Texas Children's to Lead Pediatric Heart Pump Study
by: Jack Williams, January 18, 2008 5:01:00 am
It's called the Berlin Heart and has been in use around the world for close to 15 years, but has not been approved by the FDA for use in the United States. Texas Children's will now lead a 12-hospital, 36-month national study of the external, air-driven blood pump that can be used with even the youngest patients with failing hearts. Dr. Charles Fraser, chief of pediatric and congenital heart surgery at Texas Children's, is the principal investigator.
"This is a partial-heart assist device. It's not replacing the heart completely, so the patient's heart is left in their chest and this device sits outside their heart. It's a blood pump that's pneumatically-driven and assists either one side of the circulation or in cases where it's necessary, both sides of the circulation."
Doctors at Texas Children's have implanted seven Berlin Hearts over the past few years under FDA "compassionate use" exemptions. The device comes in different sizes and it attached to an external drive unit that allows patients to move around while awaiting transplants. Dr. Jeff Dreyer is medical director of cardiac transplantation at Texas Children's.

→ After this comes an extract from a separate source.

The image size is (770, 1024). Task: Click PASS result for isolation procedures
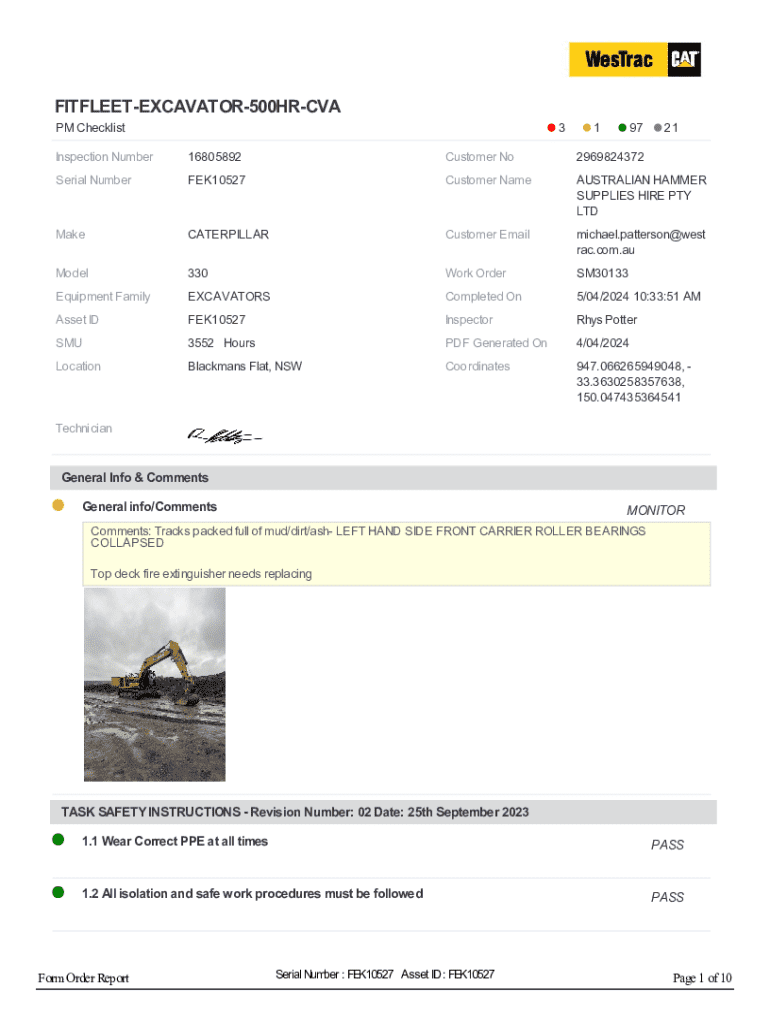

"We're able to not only get them to transplant, but get them to transplant in a better physiologic state or stronger than they might otherwise be. I can't emphasize that enough. It makes a tremendous difference in terms of their recovery after transplant when they go into the transplant doing well."
During the clinical trial, doctors at 10 hospitals in the US and two in Canada will collect data on patients who use the device. Again, Dr. Charles Fraser.
"To me it's reminiscent of what I witnessed in the early 90's in the development of these technologies for adults. Sadly, but it is true, sadly, children are about 10-15 years behind adults in that regard. There are a lot of reasons for that, but that's a fact. So I'm very excited about this."
The so-called bridge-to-transplant use of the Berlin Heart has been common in Europe over the past decade, but the U.S. market hasn't been large enough for the company that makes the device to seek FDA approval until now.